Review - H H out of H H H H stars


Tuesday, March 07, 2000

Today, we dined at the Novartis Executive Cafeteria. Immediately upon entering our well-appointed reserved area, the formally dressed wait staff offered a choice of a 6 oz. Tumbler of fresh squeezed tomato or orange juice. Upon the crisply placed yellow linens was a bowl of salted, skinned almonds juxtaposed with a trio of multi-grain rolls which bore a freshness not before experienced during our journey. Lunch began with a salade panache—an ambitious combination of tomato, pickled baby cauliflower florets, bean sprouts, watercress, yellow pepper, goat cheese, red cabbage, curly endive and an exotic shredded celery marinade. A pleasant Maienfelder POLA 1995 Blayburgunder quickly joined the sparkling water on the table. This delectable course was but a precursor of the exciting entrée to follow.

The entrée burst into the room as the salad plates were professionally and courteously removed. A Swiss scaloppini de veau and Swiss tranche de filet de boeuf decorated the plate marvelously, complemented with sauce béarnaise, gratin dauphinois and petits legumes. Both meat dishes were braised to perfection and presented in heated china. The petite legume was an exhilarating array of baby squash, celery, cucumber, carrot, green bean, red pepper, snow pea and baby corn. This reviewer resisted the temptation to nibble the corn as Tom Hanks so aptly demonstrated years ago in Big. The bouquet of the entire presentation actually weakened this reviewer to the knees.

And if this was not enough, the experience was completed with a delicate vanilla-bean influenced ice cream spheres nestled between mounds of fresh of whipped Swiss cream, finished with a fan shaped wafer, piercing the apex of the mounds. The entire concoction was drizzled with a creamy milk chocolate glaze.

This dining experience was Swiss a culinary epiphany and this reviewer gives the Novartis Executive Cafeteria H H H H out of H H H H .


   Monday, March 7, 2000

Lunch was served at the Executive Cafeteria of Siemens AG in Munich, Germany. The cafeteria is located on the 7th floor of the visitors’ center, a architectural mastery. The cafeteria (most certainly a euphemism for this nicely appointed area complemented with a cappuccino machine, faux bar, white linen) accommodated our group at two long tables, but of different lengths, and was surrounded by a smattering of two- and four-tops, most of which were occupied with diners.

Lunch began with a very nice salad comprised of carrots, tomatoes, green and red bell pepper, iceberg lettuce, endive and cucumber, with tangy balsamic vinaigrette.
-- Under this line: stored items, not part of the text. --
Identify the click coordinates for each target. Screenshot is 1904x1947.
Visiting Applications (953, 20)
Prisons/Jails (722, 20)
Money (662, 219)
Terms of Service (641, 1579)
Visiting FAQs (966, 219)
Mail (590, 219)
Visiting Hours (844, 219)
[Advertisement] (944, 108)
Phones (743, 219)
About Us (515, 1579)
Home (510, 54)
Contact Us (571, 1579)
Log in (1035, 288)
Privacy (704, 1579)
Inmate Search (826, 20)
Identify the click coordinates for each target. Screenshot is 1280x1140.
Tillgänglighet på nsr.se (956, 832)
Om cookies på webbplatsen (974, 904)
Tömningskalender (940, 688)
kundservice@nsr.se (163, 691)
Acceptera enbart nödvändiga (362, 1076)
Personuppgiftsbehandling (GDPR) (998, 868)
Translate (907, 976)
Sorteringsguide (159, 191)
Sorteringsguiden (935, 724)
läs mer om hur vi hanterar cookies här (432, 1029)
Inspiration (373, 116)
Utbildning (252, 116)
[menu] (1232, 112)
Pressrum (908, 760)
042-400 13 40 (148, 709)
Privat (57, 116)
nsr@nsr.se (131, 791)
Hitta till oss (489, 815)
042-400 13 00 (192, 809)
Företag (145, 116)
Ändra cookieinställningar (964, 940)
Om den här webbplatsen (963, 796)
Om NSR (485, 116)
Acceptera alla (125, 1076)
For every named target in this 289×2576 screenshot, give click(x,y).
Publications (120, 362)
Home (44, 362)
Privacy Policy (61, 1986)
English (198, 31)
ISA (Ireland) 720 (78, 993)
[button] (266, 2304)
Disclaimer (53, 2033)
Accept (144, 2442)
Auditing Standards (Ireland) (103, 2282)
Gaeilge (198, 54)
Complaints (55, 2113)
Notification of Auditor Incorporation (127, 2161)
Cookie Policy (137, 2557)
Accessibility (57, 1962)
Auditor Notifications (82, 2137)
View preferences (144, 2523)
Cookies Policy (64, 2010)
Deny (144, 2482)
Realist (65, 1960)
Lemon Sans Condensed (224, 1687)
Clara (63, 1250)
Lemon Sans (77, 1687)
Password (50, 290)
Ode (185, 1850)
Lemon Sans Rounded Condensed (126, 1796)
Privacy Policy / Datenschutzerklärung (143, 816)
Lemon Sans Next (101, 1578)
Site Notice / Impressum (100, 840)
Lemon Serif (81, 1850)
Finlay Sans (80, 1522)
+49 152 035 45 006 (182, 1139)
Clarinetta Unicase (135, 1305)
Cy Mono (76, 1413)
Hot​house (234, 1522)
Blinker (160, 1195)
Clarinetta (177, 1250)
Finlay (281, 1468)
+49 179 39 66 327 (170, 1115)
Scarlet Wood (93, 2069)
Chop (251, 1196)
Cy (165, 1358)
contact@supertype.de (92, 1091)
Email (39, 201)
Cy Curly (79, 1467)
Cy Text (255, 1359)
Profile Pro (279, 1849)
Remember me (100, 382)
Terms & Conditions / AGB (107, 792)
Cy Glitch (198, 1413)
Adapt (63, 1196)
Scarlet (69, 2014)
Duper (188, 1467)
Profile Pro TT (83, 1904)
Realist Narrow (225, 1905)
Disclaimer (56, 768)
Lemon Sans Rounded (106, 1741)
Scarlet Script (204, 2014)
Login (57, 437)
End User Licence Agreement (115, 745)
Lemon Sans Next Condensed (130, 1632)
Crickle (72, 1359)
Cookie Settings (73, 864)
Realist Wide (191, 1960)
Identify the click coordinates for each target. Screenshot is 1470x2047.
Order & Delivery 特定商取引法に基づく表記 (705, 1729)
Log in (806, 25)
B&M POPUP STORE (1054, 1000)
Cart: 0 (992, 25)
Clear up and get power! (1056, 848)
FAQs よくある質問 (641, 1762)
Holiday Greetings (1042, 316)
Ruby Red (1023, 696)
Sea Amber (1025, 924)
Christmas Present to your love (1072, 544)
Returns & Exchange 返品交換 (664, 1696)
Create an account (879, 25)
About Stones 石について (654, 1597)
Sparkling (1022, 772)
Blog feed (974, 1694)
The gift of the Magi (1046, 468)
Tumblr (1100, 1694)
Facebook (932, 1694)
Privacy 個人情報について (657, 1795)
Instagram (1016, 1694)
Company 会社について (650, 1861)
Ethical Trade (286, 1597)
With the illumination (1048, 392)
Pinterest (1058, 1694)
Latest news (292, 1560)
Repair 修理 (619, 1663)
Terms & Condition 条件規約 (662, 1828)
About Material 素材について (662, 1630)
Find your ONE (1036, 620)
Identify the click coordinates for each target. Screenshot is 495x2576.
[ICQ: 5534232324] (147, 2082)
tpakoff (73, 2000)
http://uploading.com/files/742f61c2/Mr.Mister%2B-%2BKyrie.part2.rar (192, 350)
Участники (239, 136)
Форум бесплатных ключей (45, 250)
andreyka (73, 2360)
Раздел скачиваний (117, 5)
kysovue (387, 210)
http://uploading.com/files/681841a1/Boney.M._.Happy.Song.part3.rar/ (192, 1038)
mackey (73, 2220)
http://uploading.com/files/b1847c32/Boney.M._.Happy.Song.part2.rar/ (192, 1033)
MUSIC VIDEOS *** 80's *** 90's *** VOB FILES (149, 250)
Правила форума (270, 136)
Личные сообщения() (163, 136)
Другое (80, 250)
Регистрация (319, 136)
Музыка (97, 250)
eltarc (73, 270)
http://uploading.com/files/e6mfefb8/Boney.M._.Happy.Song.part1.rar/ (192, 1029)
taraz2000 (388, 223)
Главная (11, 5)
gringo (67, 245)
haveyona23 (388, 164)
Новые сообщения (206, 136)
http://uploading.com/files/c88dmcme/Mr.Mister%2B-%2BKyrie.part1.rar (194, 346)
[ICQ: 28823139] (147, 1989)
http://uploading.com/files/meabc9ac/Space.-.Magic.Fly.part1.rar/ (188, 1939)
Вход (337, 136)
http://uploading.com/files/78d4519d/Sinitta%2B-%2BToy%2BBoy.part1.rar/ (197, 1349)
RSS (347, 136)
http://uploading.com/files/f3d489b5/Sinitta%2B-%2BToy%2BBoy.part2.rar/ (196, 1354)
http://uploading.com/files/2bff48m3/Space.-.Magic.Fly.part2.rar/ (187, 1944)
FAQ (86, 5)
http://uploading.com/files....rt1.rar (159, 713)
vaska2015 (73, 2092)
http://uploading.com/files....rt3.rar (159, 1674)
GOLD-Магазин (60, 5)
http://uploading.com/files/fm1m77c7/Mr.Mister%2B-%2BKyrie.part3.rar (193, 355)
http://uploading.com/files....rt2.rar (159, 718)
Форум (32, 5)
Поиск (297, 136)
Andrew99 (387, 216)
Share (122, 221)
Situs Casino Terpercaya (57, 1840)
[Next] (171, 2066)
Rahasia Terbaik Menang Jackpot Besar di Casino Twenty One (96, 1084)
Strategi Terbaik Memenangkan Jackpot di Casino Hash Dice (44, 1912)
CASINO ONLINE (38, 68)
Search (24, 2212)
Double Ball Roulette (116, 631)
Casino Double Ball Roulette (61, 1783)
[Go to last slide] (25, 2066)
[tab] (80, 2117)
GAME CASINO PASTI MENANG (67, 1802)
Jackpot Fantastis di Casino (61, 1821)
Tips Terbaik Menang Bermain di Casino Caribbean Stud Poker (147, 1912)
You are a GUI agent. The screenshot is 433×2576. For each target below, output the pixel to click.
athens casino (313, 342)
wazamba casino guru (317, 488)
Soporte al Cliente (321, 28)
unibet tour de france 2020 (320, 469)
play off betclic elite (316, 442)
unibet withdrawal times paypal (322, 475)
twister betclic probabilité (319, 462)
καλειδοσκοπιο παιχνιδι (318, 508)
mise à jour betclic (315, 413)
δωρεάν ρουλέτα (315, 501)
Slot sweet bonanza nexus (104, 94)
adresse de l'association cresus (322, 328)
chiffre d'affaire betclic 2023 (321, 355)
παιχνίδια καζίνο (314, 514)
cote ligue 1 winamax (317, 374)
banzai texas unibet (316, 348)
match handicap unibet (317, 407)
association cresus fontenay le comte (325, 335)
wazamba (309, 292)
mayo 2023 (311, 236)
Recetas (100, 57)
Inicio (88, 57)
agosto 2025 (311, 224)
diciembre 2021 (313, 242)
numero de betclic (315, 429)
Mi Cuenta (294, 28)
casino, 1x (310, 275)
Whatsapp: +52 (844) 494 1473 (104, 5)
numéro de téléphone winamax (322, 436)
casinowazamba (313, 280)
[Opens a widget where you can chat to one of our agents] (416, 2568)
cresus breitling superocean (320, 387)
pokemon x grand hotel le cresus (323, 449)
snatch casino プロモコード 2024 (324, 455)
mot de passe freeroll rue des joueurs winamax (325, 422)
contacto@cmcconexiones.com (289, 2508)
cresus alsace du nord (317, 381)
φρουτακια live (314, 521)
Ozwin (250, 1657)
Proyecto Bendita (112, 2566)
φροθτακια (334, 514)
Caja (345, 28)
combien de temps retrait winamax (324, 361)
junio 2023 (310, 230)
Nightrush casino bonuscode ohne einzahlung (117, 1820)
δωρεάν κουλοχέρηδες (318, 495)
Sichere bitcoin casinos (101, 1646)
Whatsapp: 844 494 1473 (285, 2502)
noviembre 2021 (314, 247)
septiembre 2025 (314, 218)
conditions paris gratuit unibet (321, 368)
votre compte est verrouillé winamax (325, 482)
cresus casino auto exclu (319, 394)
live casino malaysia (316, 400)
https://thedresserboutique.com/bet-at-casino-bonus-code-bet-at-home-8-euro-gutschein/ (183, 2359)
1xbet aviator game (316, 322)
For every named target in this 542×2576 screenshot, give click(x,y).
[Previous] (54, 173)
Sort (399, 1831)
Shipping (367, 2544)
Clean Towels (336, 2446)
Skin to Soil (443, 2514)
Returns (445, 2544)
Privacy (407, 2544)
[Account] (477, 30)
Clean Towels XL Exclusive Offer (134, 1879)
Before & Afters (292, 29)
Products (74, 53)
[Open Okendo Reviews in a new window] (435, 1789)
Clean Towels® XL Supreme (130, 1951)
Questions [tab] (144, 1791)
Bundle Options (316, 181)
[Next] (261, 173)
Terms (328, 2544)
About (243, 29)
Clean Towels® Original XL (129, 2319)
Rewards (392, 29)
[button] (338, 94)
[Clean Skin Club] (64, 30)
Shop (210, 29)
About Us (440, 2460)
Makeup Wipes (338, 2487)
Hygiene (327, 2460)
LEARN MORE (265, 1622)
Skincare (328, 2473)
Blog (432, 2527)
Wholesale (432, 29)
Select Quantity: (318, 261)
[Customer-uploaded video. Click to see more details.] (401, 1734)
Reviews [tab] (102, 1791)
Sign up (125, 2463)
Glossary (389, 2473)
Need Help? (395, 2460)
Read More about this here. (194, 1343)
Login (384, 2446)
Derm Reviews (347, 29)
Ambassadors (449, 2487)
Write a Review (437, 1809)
The salad was accompanied by crust-encased multi-grain bread, which was fresh, moist and firm. I was unable to eat the salad without spraying dressing on the starched white cloth like shrapnel from a gourmet explosion. There was Pellegrino wasser mit gaz for all to wash down the delectable green menagerie.

It was a round room—mostly glass—with an oval skylight of at least 5 meters in diameter, which brought the blue sky indoors for all to enjoy. The large surround windows provided a panoramic view of the rooftops of Munich. The entrée was a nice rigatoni with procietta, button mushroom and peas in a delightful cream sauce. The sauce was airy, the mushrooms a tad overdone, and the rigatoni just a smidgen past al dente.

A small cookie was tucked in the sterling spoon that accompanied the cappuccino. The coffee was superb and the cookie was a triumph.

There was a bit of uncertainty midway through the meal. When asked the location of the rest room, our waiter did not understand what water closet, bathroom or WC (water closet) meant. Miss Haake quickly and astutely suggested I try "El Bano" with the garcon. Indeed he was Spanish, and this reviewer’s brief moment of panic subsided. Upon completion of the meal, the tour continued, with all diners renewed and invigorated.